Biosynthesis of indole-3-acetic acid in tomato shoots: Measurement, mass-spectral identification and incorporation of (-2)H from (-2)H 2O into indole-3-acetic acid, D- and L-tryptophan, indole-3-pyruvate and tryptamine

Planta. 1991 Jun;184(3):368-76. doi: 10.1007/BF00195339.


Indole-3-acetic acid (IAA) and its putative precursors, L- and D-tryptophan, indole-3-pyruvate, and tryptamine were isolated from tomato (Lycopersicon esculentum (L.) Mill.) shoots, identified by mass spectrometry, and measured using capillary gas chromatography with an electron capture detector and radioactive internal standards. Average amounts present were 7.9ng · (g FW)(--1) IAA, 5.7ng · (g FW)(--1) indole-3-pyruvate, 132 ng · (g FW)(--1) tryptamine, 103 ng · (g FW)(--1) D-tryptophan, and 2250 ng · (g FW)(--1) L-tryptophan.
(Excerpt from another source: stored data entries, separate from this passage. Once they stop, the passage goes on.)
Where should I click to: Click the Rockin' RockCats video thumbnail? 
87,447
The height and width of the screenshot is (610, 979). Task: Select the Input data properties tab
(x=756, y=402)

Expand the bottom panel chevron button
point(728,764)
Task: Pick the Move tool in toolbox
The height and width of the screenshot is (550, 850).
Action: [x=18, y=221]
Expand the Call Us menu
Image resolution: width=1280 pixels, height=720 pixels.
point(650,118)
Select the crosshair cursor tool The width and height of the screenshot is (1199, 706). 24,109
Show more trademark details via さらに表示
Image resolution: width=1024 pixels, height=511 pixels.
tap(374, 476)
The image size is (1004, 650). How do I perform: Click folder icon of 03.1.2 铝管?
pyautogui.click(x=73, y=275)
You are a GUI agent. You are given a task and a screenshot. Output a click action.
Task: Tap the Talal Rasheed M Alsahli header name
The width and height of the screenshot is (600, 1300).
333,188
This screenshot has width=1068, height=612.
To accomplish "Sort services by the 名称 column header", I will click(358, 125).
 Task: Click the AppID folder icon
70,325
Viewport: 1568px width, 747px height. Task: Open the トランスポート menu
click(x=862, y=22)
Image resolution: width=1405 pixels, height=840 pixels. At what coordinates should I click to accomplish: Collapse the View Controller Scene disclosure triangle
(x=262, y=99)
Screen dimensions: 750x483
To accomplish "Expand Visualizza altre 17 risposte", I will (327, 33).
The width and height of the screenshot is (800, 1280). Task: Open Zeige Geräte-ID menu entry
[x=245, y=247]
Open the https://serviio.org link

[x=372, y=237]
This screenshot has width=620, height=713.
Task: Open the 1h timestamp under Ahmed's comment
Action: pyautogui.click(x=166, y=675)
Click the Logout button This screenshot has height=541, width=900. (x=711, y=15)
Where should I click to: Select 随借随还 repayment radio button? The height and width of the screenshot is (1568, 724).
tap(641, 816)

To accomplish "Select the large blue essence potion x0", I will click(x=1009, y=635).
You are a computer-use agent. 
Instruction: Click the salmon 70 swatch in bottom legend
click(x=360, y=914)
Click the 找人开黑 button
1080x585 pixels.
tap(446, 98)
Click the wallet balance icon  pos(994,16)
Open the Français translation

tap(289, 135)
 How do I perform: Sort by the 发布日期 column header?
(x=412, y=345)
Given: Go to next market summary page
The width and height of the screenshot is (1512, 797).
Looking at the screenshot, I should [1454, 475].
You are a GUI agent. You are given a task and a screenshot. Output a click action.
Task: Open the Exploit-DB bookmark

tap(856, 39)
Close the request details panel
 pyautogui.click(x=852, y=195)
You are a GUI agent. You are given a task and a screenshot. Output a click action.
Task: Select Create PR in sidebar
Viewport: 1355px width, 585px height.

Indole-3-acetaldoxime was not found; detection limits were less than 1ng · (g FW)(--1). When tomato shoots were incubated for 6, 10 and 21 h in 30% (-2)H2O, up to four positions in IAA, L- and D-tryptophan, tryptamine and indole-3-pyruvate became labelled with (-2)H. Compounds became labelled rapidly with 10% of IAA molecules containing (-2)H after 6 h. The percentage of labelled molecules of IAA and L-tryptophan increased up to 10 h but then decreased again, correlating with an increase in the total shoot tryptophan and presumably a result of protein hydrolysis in the excised, slowly senescing tissue. The amount of (-2)H in D-tryptophan also showed an increase followed by a decrease, but the proportion of labelled molecules was much less than in L-tryptophan and IAA. Tryptamine became labelled initially at a similar rate to IAA but continued to accumulate (-2)H up to 21 h. We conclude that tryptamine is synthesized from a different pool of tryptophan from that used in IAA synthesis, and is not a major endogenous precursor of IAA in tomato shoots. Indole-3-pyruvate was the most heavily labelled compound after 6 and 10 h incubation (21-h data not available). Furthermore, the proportion of (-2)H-labelled indole-3-pyruvate molecules was quantitatively consistent with the amount of label in IAA. On the other hand, a quantitative comparison of the IAA turnover rate and the rate of (-2)H incorporation into both L- and D-tryptophan indicates that IAA is not made from the total shoot pool of either L- or D-tryptophan. Instead IAA appears to be synthesized from a restricted pool which is turning over rapidly and which has access to both newly synthesized tryptophan and that from protein hydrolysis.